L'idéal démocratique règne désormais sans partage, mais les régimes
qui s'en réclament suscitent partout de vives critiques. L'érosion de la
confiance dans les représentants est ainsi l'un des problèmes majeurs
de notre temps. Mais, si les citoyens fréquentent moins les urnes, ils ne
sont pas pour autant devenus passifs : on les voit manifester dans les
rues, contester, se mobiliser sur Internet... Pour comprendre ce nouveau
Janus citoyen, cet ouvrage propose d'appréhender les mécanismes
d'institution de la confiance et l'expression sociale de la défiance
comme deux sphères et deux moments distincts de la vie des démocraties.
L'activité électorale-représentative s'organise autour de la première
dimension : c'est elle qui a été classiquement étudiée. Mais la
seconde n'a jamais été explorée de façon systématique.
C'est à quoi s'attache Pierre Rosanvallon en proposant une histoire
et une théorie du rôle structurant de la défiance dans les démocraties.
Ce renversement radical de perspective conduit à explorer un continent
politique longtemps inaperçu : celui de la «contre-démocratie».
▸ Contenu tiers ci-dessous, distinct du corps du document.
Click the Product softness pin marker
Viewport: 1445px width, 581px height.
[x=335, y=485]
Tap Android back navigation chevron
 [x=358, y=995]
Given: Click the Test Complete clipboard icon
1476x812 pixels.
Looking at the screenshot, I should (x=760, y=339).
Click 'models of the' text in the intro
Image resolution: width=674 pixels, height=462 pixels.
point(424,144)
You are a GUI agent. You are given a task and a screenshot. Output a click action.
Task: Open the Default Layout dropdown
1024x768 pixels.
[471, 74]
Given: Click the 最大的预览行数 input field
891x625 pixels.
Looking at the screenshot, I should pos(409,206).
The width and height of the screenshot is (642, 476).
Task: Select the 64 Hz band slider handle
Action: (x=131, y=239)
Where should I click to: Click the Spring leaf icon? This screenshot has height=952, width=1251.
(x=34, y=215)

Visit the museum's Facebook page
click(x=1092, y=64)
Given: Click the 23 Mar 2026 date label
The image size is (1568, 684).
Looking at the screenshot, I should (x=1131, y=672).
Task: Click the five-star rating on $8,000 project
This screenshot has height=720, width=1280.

Cette dernière résulte d'un ensemble de pratiques de surveillance,
d'empêchement et de jugement au travers desquelles la société exerce
des pouvoirs de correction et de pression. À côté du peuple-électeur,
elle donne voix et visage aux figures d'un peuple-vigilant, d'un peuple-veto
et d'un peuple-juge. C'est là sa vertu, mais aussi son problème.
Car, à trop valoriser les propriétés de contrôle et de résistance de
l'espace public, elle peut aussi faire le jeu du populisme et de l'«impolitique»,
entravant la formulation positive d'un monde commun.